------ Records for the task ------

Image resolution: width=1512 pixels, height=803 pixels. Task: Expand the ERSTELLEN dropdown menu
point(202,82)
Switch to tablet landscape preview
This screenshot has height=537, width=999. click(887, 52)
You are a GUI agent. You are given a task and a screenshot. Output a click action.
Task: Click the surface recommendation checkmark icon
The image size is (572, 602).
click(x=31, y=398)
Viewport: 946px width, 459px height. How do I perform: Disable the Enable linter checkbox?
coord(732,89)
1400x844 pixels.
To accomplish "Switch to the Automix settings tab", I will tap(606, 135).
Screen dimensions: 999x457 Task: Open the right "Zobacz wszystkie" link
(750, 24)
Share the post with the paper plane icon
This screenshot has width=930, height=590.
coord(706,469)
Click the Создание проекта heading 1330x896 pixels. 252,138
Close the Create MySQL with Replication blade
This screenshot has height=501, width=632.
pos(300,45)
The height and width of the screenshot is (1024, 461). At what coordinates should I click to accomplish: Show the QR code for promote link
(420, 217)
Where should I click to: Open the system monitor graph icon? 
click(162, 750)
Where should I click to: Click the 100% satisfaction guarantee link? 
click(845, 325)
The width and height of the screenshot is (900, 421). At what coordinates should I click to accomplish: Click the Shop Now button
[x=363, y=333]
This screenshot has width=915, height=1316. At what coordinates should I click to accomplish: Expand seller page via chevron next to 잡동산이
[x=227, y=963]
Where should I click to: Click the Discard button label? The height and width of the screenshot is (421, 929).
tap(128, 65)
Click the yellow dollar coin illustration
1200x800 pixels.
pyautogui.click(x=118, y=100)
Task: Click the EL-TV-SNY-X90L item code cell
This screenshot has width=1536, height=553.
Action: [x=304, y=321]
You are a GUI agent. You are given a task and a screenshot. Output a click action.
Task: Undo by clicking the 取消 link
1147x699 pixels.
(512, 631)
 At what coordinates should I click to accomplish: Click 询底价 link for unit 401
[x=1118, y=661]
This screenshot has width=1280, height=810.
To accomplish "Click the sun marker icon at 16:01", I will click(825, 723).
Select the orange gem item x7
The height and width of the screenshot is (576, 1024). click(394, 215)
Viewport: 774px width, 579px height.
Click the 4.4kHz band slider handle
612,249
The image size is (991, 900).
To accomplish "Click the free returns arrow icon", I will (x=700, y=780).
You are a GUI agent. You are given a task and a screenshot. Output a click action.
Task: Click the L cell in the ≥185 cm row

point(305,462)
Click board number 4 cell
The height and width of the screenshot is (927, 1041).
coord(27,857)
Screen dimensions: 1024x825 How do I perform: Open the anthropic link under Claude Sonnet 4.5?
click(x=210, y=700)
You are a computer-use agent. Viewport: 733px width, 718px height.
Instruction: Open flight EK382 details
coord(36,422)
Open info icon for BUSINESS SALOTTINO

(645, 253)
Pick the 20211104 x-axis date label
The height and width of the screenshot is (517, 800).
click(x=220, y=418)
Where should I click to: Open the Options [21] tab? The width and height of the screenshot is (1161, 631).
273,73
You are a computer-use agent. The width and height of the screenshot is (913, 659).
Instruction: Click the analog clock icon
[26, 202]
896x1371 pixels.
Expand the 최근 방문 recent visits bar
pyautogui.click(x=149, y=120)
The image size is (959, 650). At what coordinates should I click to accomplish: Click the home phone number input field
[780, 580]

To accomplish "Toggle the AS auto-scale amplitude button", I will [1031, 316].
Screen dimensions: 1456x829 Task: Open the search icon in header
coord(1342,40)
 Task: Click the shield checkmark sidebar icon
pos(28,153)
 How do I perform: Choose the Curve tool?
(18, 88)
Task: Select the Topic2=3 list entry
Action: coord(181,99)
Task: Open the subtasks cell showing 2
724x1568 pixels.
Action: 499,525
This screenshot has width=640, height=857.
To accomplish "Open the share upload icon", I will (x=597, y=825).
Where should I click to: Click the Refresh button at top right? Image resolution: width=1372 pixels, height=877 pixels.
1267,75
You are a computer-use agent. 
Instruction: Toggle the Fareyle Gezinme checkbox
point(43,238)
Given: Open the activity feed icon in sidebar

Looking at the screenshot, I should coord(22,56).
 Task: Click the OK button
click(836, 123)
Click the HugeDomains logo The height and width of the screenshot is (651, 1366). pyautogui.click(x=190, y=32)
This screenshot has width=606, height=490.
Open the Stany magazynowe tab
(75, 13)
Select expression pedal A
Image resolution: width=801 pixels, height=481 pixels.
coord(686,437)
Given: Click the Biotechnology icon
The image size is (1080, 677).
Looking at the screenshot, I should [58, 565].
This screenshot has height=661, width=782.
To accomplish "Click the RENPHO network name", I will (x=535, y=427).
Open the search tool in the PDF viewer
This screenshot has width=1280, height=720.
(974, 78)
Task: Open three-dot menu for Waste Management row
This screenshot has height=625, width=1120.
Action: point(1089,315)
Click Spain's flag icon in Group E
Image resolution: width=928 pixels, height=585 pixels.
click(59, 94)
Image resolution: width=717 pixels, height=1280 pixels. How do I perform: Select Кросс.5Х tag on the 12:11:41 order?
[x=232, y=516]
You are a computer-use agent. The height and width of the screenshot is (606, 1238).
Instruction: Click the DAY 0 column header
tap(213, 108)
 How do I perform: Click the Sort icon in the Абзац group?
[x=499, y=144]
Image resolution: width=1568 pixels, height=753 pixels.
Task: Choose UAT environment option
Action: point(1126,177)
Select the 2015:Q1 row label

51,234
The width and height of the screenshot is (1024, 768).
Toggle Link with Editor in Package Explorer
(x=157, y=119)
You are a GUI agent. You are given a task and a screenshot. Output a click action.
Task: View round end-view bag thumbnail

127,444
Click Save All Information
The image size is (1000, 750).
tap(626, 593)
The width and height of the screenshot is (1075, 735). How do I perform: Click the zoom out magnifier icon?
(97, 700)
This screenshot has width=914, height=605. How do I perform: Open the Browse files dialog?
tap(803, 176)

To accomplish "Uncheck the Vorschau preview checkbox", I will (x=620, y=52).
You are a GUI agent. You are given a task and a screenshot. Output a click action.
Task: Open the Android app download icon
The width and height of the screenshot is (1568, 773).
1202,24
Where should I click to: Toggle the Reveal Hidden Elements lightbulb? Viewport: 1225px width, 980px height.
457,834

------

**What needs to be done:**
Go through the listing above, and whenever a line holds the word "will", copy it.

**Reply to the exercise:**
To accomplish "Switch to the Automix settings tab", I will tap(606, 135).
To accomplish "Click the sun marker icon at 16:01", I will click(825, 723).
To accomplish "Click the free returns arrow icon", I will (x=700, y=780).
To accomplish "Toggle the AS auto-scale amplitude button", I will [1031, 316].
To accomplish "Open the share upload icon", I will (x=597, y=825).
To accomplish "Click the RENPHO network name", I will (x=535, y=427).
To accomplish "Uncheck the Vorschau preview checkbox", I will (x=620, y=52).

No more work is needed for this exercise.